Designing for the supply chain
For manufacturers, analysis and decision-making is only part of the solution. Increasingly, with global or lingering disruptions, design also has a role to play.
Design teams can mitigate component shortages and supply chain interruptions by focusing on adaptability in their design processes or through a practice known as Design for Manufacturability (DFM) where designers collaborate closely with manufacturing teams to ensure products can be easily produced and (in this case) modified as needed.
A modular design approach can enable easy substitution of components without affecting the overall system’s performance. At the design stage, allow for the simple integration of alternative components when shortages arise. As part of this process, plan for disruption: proactively research and maintain a list of potential substitute components for critical parts in the design. This list should include detailed specifications, availability, and any necessary design changes to accommodate the substitute component.
The fire drill
As the world becomes increasingly interconnected and complex, we are also discovering new fragilities. Businesses must embrace analytic approaches at both strategic and operational levels, often at the same time, without falling into the Decision Abyss. (I do like that term.)
But there’s only so much that analysis can do, so you also need to design for contingencies.

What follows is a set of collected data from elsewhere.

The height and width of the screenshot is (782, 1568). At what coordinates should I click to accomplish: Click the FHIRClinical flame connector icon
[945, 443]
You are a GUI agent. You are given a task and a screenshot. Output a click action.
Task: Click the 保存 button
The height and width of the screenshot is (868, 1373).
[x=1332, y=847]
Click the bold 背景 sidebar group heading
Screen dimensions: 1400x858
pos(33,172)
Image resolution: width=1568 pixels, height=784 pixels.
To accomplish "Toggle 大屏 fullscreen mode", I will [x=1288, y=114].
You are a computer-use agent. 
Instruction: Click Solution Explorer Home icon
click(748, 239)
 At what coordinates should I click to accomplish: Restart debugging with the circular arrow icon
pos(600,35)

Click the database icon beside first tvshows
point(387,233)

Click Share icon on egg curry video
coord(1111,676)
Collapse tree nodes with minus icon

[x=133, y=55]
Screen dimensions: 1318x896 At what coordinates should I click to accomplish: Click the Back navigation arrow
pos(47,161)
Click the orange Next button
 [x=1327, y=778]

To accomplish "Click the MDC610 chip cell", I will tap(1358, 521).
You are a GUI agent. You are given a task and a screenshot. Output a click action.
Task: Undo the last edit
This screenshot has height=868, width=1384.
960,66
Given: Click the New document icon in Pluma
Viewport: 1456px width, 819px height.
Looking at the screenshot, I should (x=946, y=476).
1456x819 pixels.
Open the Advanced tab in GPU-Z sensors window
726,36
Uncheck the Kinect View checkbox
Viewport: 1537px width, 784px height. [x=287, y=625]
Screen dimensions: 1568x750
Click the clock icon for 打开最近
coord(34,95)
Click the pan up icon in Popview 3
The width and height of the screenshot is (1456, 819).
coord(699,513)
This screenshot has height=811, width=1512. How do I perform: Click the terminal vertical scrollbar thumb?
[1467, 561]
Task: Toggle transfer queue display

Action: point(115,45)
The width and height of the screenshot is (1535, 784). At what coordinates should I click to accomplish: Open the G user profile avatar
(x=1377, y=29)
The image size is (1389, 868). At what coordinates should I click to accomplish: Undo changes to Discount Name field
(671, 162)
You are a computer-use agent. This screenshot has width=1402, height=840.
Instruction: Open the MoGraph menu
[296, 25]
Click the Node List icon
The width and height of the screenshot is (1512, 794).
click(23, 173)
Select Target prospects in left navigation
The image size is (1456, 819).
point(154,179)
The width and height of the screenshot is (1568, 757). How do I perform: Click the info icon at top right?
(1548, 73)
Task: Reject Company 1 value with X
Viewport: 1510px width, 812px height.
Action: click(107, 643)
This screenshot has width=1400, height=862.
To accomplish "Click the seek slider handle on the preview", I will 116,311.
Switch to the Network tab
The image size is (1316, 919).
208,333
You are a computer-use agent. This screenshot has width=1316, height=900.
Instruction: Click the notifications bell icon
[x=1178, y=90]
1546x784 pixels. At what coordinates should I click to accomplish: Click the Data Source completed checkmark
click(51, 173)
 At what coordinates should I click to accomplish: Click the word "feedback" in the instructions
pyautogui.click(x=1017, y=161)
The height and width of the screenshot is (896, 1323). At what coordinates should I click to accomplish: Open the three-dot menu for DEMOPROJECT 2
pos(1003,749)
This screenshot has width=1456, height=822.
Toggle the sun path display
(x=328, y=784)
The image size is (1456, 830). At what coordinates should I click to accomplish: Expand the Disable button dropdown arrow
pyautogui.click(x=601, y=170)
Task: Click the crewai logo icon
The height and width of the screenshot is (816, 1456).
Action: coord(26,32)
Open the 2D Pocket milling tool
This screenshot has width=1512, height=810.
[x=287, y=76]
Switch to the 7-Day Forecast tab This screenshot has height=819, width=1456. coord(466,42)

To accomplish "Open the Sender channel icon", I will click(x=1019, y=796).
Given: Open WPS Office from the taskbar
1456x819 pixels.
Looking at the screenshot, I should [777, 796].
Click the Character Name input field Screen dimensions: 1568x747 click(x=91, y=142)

These approaches give comprehensive options, but you can’t wait until they are needed to master them. You need to practice your fire drill before there’s a fire.
Simulations enable businesses to model and analyze the potential impact of supply chain disruptions, helping you to proactively develop contingency plans. By creating virtual scenarios that replicate real-world conditions, simulations allow businesses to test their response strategies, identify vulnerabilities, and optimize decision-making processes in a risk-free environment.
Together these three disciplines - analysis, design and simulation - should be the core elements in building your resilience.